I discovered about another 40 more systems which now fail the bmc-info
command. I did not previously see them because the ipmi_exporter was running with --log.level=fatal
.
In addition to the privilege level error in my previous comment, I've seen some fail with:
ipmi_cmd_get_system_info_parameters_system_firmware_version_first_set: command invalid or unsupported
Oh my. Thanks for the detailed report. Give me a moment to figure out how to solve this mess somewhat gracefully...
Any chance this could be resolved before debian bullseye freeze? I'd quite like to update the package there (which I co-maintain), but am hesitant to use 1.3.x versions, as they will require a bit of patching to work around some of the rough edges.

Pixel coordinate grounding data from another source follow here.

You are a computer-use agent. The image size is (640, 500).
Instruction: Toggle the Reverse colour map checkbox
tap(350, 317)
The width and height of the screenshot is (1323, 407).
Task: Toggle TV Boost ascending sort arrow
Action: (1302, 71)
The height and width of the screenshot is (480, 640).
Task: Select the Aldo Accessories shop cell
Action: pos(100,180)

Just wanted to provide a quick update: I had to take a break from maintenance for a while for private matters, sorry for letting this sit for so long. I am tackling this now, is before the hard freeze still sufficient, or is it already too late?
@bitfehler So long as the diff isn't too huge, we can probably still get it into bullseye, since it's not a new package - it will just take a bit longer to transition. Give me a shout if you need any additional testing on a zoo of old(er) IPMI beasts.
@dswarbrick could you let me know if #65 seems like a reasonable solution that does not involve refactoring the heck out of the exporter? If you think it would help I would merge that and the (small) fix for #62 and then do another release, before doing a larger refactoring to account for the all the things i have learned about the dark sides of IPMI from maintaining this exporter for a while :innocent:
@bitfehler As I mentioned above, running bmc-info
without --get-device-id
results in a non-zero exit status for some devices, which makes the collector treat it as a failed command, despite the partially good output.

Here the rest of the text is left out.